Rewrite the data as a numbered list, from its first line through the line containing "Looking at the screenshot, I should coord(660,49).", both included, and omit any blank lines.
:::::
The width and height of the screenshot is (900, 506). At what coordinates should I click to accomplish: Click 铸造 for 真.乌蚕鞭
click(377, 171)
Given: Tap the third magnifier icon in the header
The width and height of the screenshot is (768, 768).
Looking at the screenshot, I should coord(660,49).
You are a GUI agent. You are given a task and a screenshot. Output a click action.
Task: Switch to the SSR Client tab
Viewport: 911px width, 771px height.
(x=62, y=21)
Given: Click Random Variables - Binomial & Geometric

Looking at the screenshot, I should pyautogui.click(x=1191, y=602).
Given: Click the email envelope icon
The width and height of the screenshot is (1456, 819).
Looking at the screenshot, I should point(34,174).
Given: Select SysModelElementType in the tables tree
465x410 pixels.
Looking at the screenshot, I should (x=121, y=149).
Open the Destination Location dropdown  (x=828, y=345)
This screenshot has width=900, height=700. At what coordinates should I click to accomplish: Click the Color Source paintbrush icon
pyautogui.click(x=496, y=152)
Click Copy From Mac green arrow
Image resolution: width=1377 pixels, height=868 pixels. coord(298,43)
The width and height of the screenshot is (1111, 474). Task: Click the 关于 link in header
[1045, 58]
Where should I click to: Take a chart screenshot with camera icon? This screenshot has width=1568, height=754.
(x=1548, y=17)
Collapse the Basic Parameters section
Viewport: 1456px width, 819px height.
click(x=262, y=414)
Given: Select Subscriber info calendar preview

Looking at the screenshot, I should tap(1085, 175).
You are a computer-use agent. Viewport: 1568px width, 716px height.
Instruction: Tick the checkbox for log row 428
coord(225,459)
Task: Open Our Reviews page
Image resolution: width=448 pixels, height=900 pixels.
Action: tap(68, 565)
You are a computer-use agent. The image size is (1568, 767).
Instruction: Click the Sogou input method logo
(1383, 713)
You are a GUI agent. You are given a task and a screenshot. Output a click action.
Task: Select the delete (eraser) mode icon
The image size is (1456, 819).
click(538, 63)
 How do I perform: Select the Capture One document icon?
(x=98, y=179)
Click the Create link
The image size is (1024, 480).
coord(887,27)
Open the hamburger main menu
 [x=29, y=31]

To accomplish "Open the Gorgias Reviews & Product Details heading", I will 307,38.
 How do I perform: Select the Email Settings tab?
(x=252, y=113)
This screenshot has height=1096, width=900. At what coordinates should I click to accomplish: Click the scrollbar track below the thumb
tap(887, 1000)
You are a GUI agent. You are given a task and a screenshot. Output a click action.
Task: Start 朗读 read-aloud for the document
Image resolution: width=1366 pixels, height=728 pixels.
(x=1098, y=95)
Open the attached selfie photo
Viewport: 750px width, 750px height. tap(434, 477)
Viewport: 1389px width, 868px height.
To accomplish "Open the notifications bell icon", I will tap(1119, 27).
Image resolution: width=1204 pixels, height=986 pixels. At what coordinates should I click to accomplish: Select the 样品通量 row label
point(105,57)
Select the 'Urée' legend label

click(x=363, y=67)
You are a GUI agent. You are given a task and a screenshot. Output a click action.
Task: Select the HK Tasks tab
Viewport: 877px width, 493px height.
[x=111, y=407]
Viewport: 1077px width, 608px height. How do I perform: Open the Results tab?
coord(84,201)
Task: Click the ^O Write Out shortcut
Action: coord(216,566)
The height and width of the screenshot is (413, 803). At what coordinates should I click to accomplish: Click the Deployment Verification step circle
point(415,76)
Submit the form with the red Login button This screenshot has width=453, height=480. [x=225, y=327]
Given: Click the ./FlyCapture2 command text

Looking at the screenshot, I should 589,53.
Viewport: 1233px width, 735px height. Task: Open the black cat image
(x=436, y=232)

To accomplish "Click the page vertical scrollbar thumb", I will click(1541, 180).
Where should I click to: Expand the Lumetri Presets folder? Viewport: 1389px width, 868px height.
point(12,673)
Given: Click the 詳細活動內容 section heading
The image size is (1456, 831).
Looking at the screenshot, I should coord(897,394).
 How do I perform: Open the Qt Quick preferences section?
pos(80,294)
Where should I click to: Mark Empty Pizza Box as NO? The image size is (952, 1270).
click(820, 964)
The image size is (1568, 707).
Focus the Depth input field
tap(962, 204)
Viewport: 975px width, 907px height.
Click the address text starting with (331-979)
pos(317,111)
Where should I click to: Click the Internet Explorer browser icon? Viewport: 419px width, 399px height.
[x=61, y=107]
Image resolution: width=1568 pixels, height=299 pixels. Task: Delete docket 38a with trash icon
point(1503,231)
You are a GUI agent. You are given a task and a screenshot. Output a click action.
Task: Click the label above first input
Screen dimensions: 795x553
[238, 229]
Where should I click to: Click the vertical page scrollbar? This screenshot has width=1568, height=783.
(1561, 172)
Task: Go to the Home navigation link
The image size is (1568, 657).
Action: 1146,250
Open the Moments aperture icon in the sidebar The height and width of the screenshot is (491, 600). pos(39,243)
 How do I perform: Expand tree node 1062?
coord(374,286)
:::::
Full output:
1. The width and height of the screenshot is (900, 506). At what coordinates should I click to accomplish: Click 铸造 for 真.乌蚕鞭
2. click(377, 171)
3. Given: Tap the third magnifier icon in the header
4. The width and height of the screenshot is (768, 768).
5. Looking at the screenshot, I should coord(660,49).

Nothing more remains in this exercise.